Going into class, I knew some things. I knew that gender was fluid. I also knew that gender was more than just a title, it was an identity. I knew names of lots of different genders, but I didn’t know everything about each one. And I still don’t, but it’s safe to say that after just one month I’ve learned things I didn’t know before.
For one, it seems a lot of scientists seem to think that gender is a binary, which means it is either one or the other. While I don’t personally believe this, a scientist who studies gender went deeper into the idea of either being male or being female. They also addressed the fact that you can never really know someone’s gender without getting to know them. Or without having a conversation with them. For example, people tend to see someone who’s wearing a dress, and automatically assume they are a woman. This is what is called Gender Attributions, the assumptions we make when guessing someone’s gender. And Gender Components are the things such as clothing or personality that cause a person to assume one gender or the other.
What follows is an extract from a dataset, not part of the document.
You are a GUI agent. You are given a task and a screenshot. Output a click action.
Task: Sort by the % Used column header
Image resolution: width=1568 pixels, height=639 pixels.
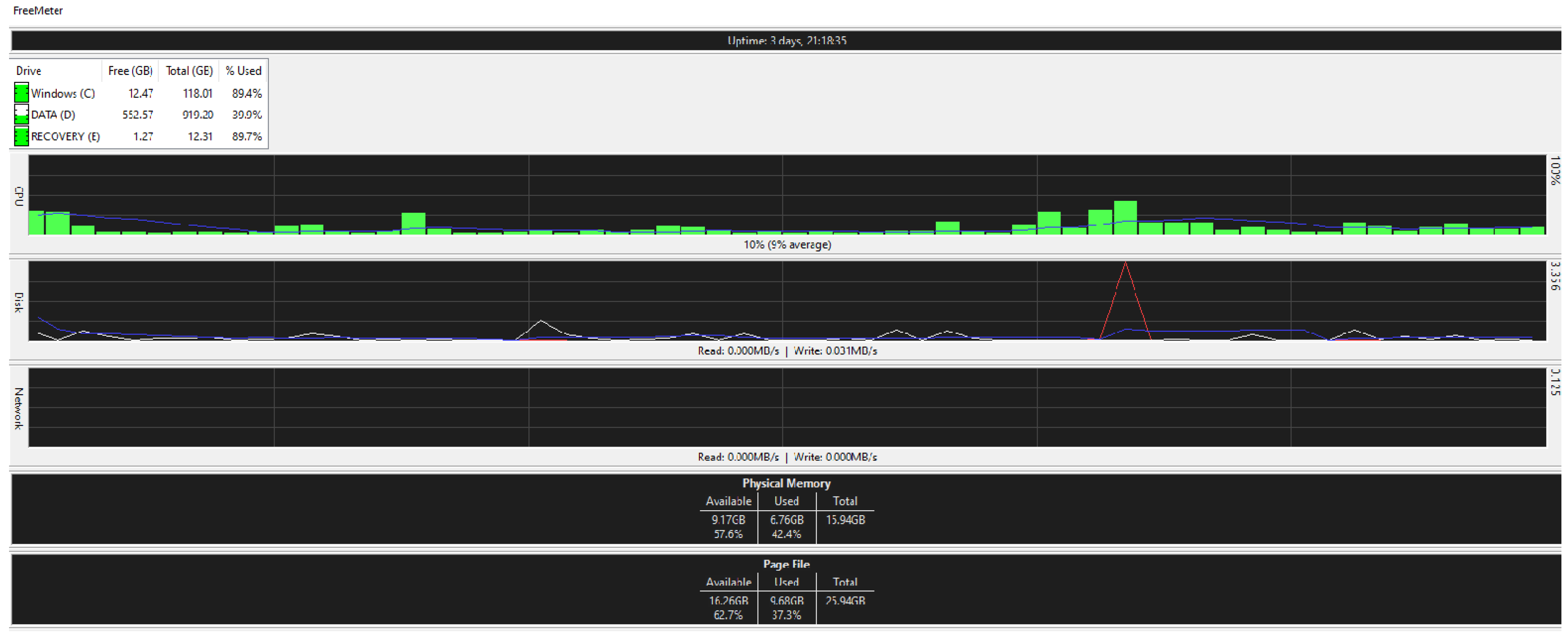[243, 71]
Because when you’re walking down the street and you see people do you actually think to yourself, “I think that person is a girl?” No. Instead, your head says “That is a girl.” Because society has trained us to assume one way or the other, with what we think is absolute certainty. Stereotypes such as ‘girls wear dresses’, or ‘boys play sports’, are what is known as a gender role. This is the role that society has given to each gender. The opposite of this though is gender role identity which unlike gender role, are the rules you make for yourself. Like if a boy decides to wear a dress, this would be his gender role identity.
So if you’ve made it this far in the article you’re probably asking, just what does this have to do with what gender really is? Well, I’ll tell you. While these are only boring scientifical components that help to determine a person’s gender, they are the building blocks to people’s identities.
And if that didn’t answer your question, think about this. What does your gender mean to you? Is it a big part of who you are? Or just a piece of who you are? Because after listing off the scientific explanations and probably boring you to death, it probably seems like I haven’t answered the question. And that’s because, in my opinion, gender means something different to everybody.
All we know at the end of this really is how complicated gender really is. And how you should never just assume anything.